I put about 150-200 rounds through the pistol today and absolutley fell in love with it. It feels really good in my hand, and the recoil was easy to control and went right back to the target. I had no failure to feeds and no extractor problems ( I think Steyr fixed all the extractor problems in their later serial numbers ) The shells extracted in a pretty good pile, which is a plus for me since I reload, I hate chasing down brass, I feel like I spent my time looking for it then shooting  anyways back on subject. The extractor spring is pretty tight, and left a little "ding" on the rim of the cartridge, no big deal Im just nit-picking on that, and I suspect that, that will go away during the break it time. My first 4 clips I grouped great, then I suppose I decided to make the sights more complicated then they are, and I was trying to aim to hard and my groups were pretty bad.

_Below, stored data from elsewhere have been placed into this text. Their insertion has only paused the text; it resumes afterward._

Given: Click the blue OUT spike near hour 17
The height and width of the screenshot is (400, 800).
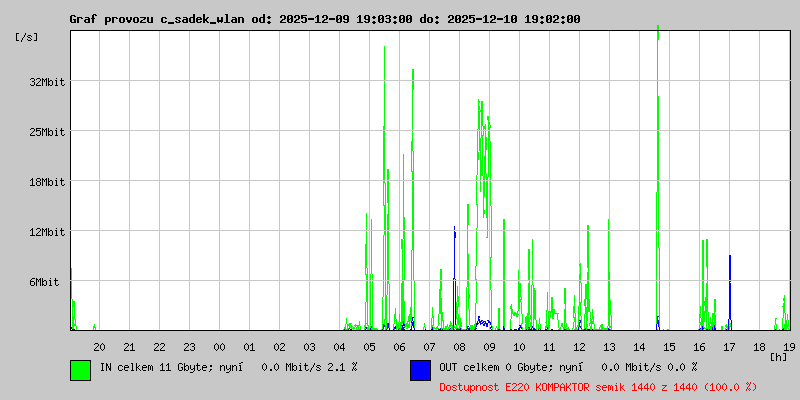Looking at the screenshot, I should pyautogui.click(x=730, y=292).
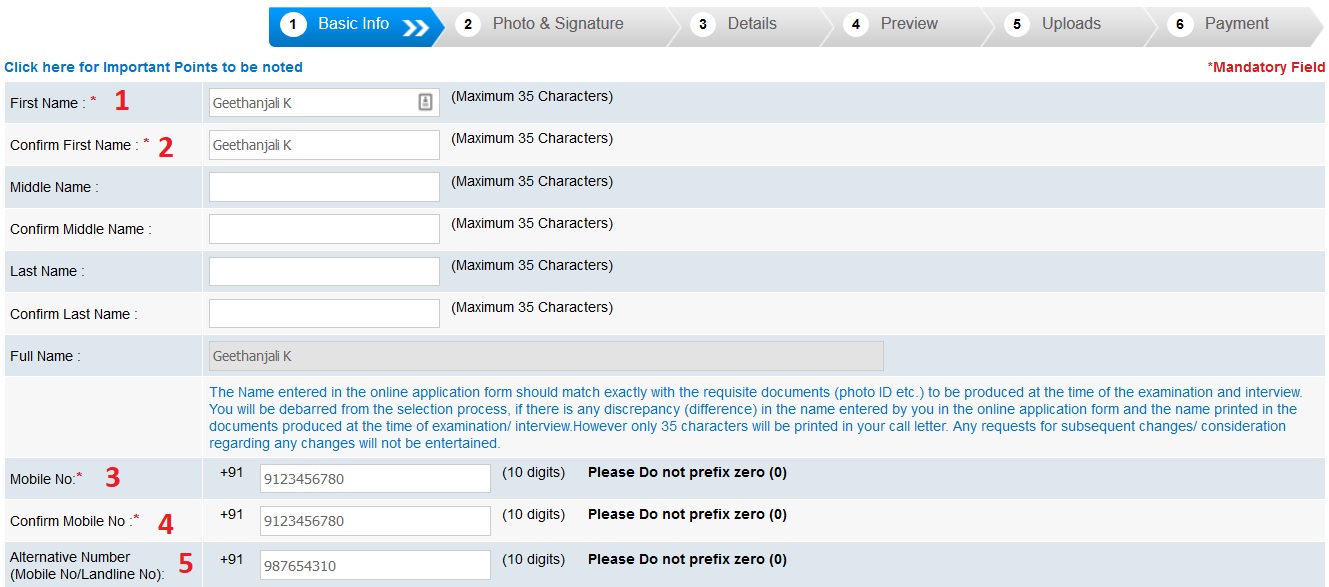The height and width of the screenshot is (587, 1329).
Task: Click the greyed-out Full Name field
Action: [x=545, y=356]
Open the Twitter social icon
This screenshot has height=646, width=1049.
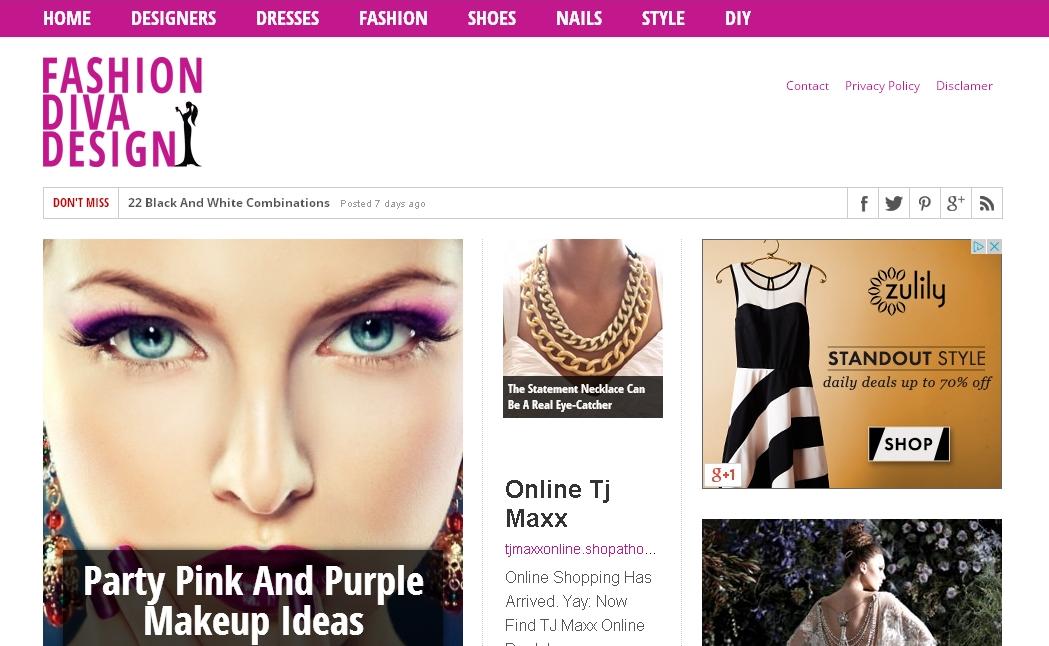tap(894, 203)
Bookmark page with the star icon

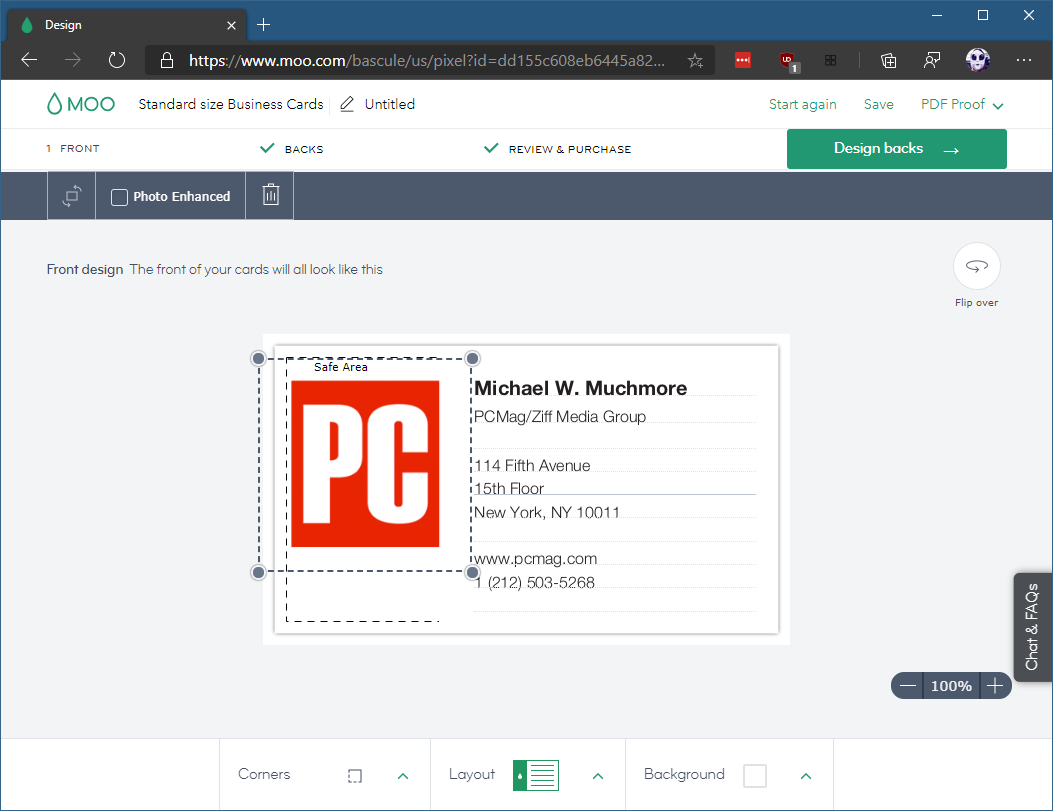click(695, 60)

That and I was shooting lead reloads I suppose that probably had a little to due with it as well. So I cracked opened a box or Remingtom FMJ's and relaxed and didnt worry about the sights so much and didnt try so hard, and bingo the groups tightened up more and more. I think it will take some time to get used to the low angle and the Trianglur sights before I shoot consistant tight groups and, I feel that a standard 3 dots sight would be better over all, if anyone knows where I could find them shoot me a link. I have shot a lot of 9mms and this is one of the best ones I have ever shot, the best probably being and old Browning High Power. I woul pick it over my Springfield XD 9mm. It will be my new carry pistol thats for sure !


----------